**WHAT THE TASK ASKS**
Starting at the line that contains "You are a computer-use agent.", transcribe every remaining line of the data below exactly, and omit all pictures.
-- PROVIDED ENTRIES follows --
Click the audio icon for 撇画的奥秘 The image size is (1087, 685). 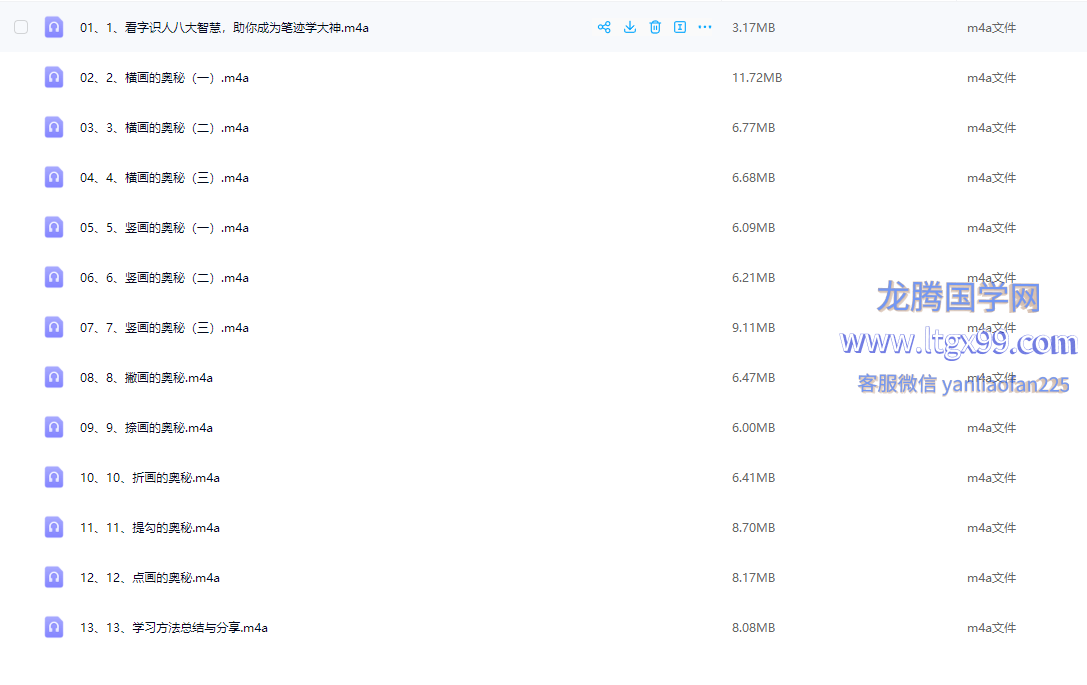54,377
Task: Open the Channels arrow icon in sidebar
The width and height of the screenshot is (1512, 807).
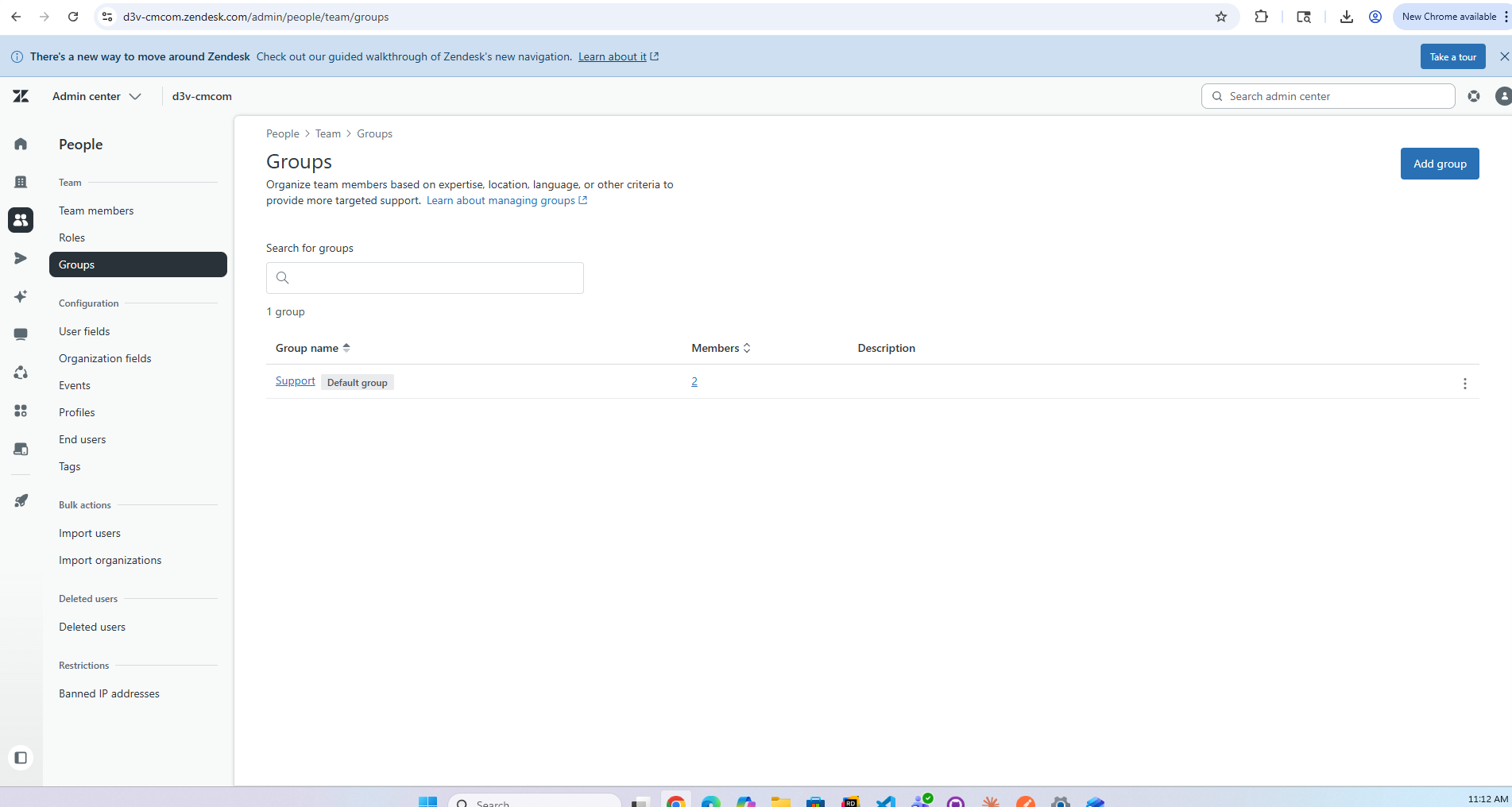Action: (21, 258)
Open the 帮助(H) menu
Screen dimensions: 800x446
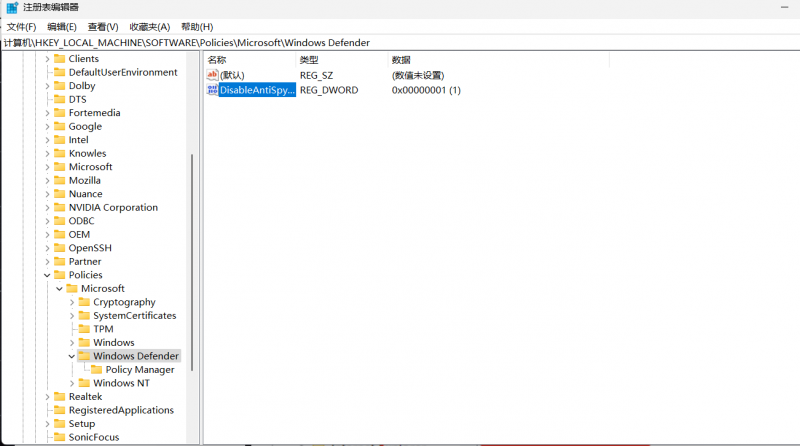[197, 27]
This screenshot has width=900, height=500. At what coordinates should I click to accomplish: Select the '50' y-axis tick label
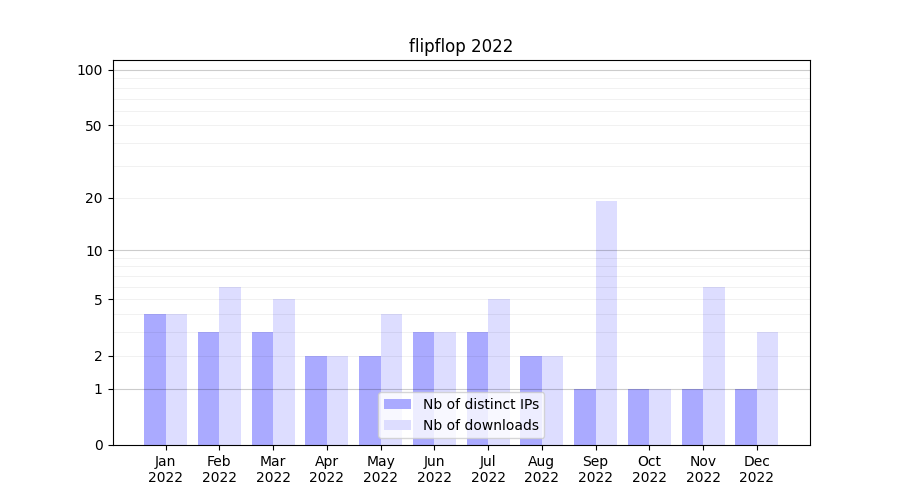click(x=94, y=126)

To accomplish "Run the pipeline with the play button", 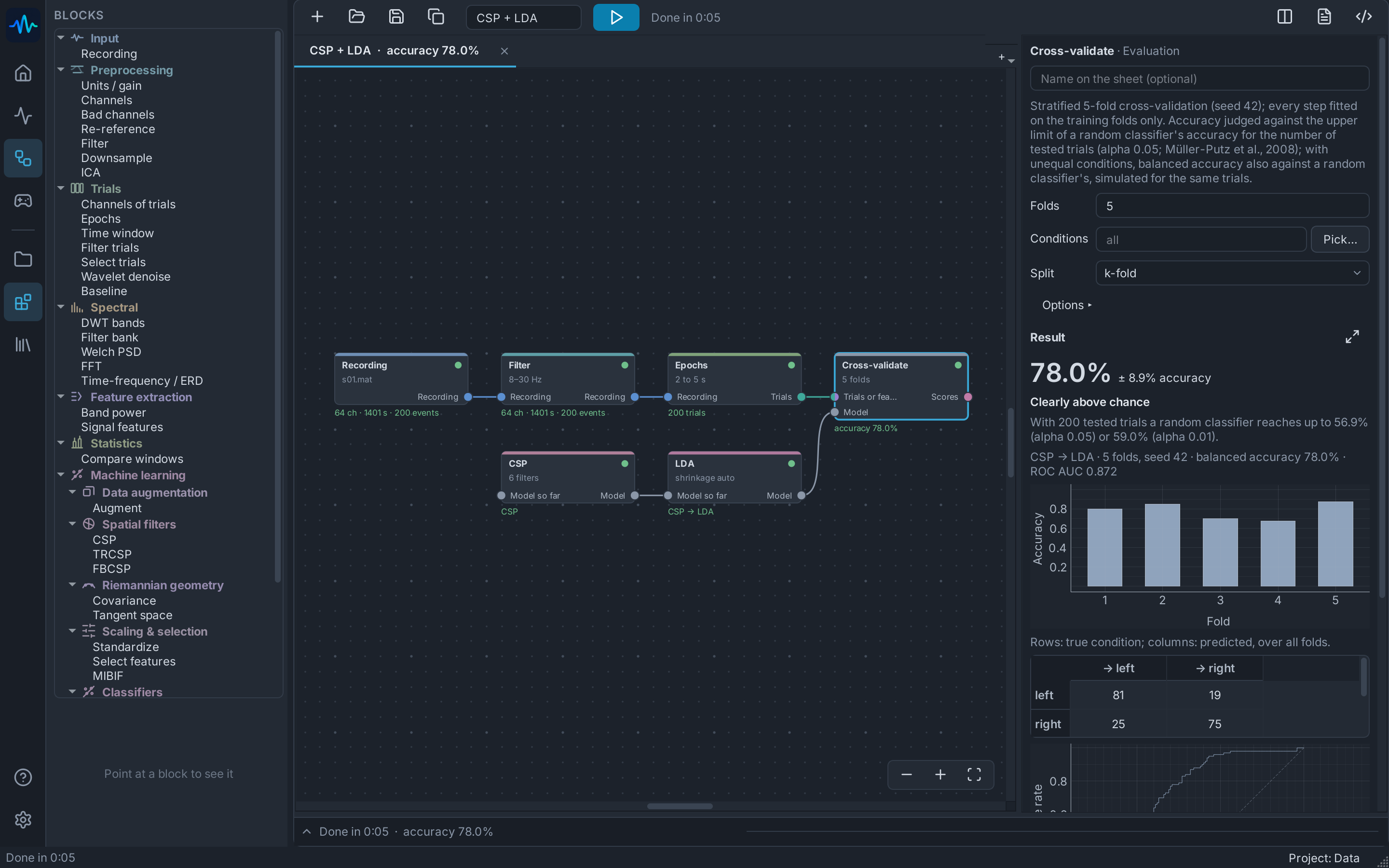I will (616, 17).
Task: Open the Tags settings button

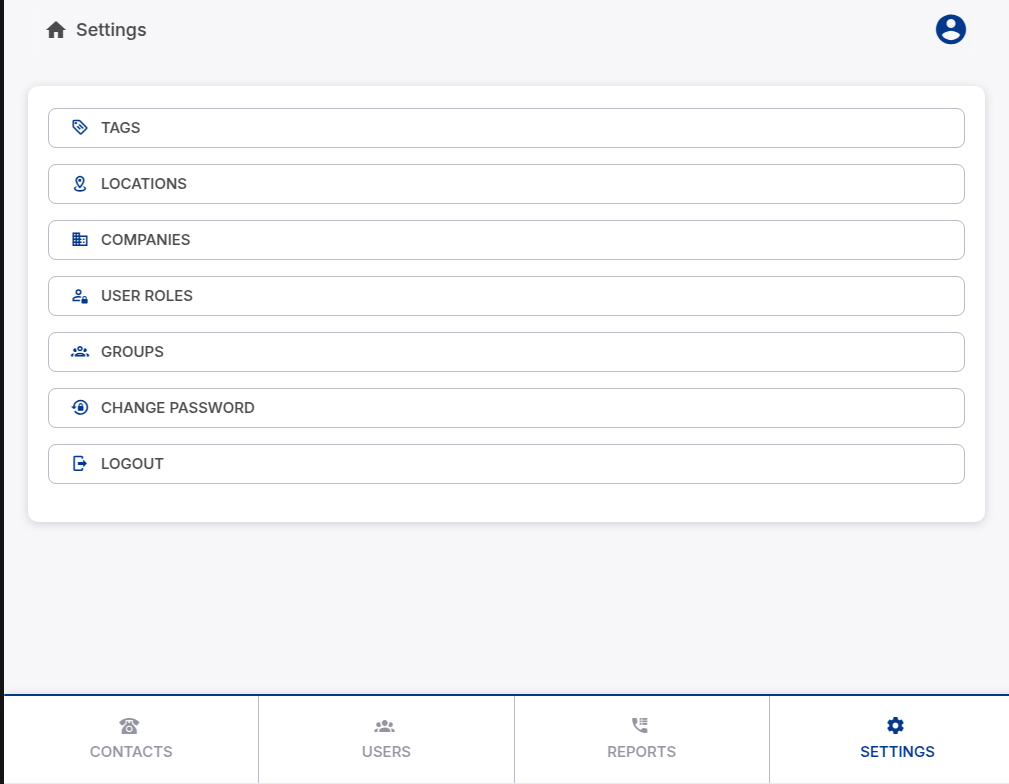Action: point(506,128)
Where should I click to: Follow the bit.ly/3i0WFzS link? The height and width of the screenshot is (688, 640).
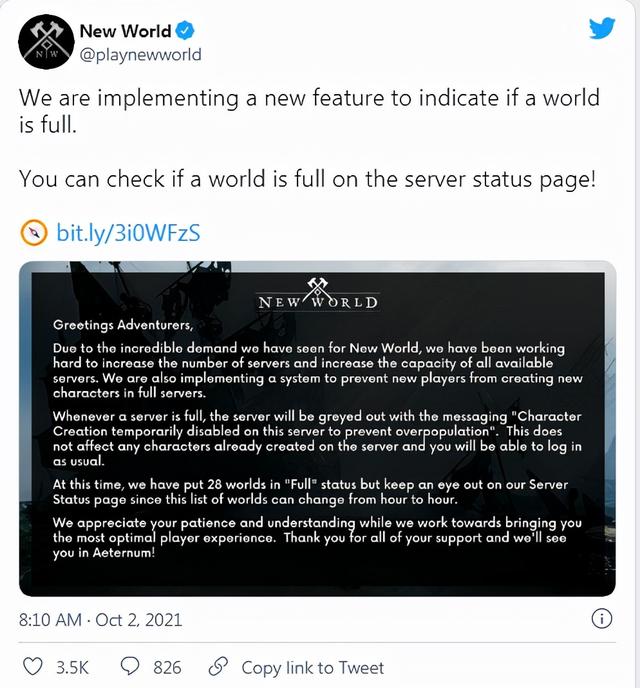128,233
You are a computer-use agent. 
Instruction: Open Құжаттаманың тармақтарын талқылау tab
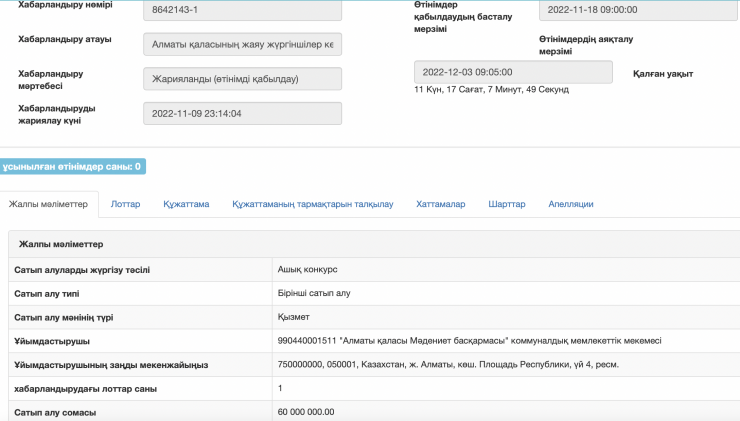point(312,204)
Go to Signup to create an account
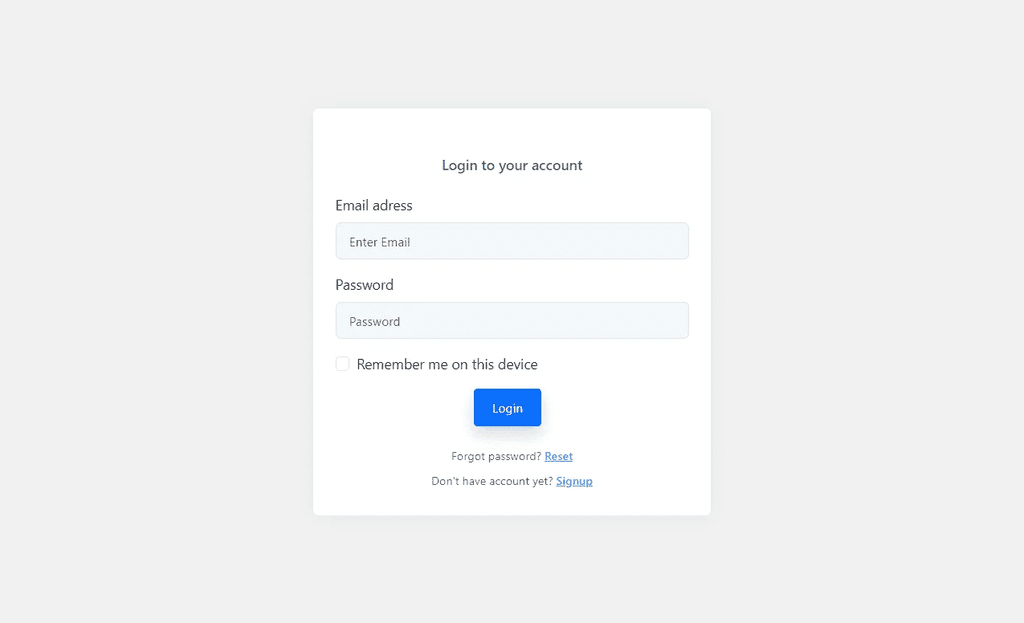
-- PROVIDED ENTRIES concluded --
**EXERCISE SOLUTION**
You are a computer-use agent. 
Instruction: Open Құжаттаманың тармақтарын талқылау tab
point(312,204)
Go to Signup to create an account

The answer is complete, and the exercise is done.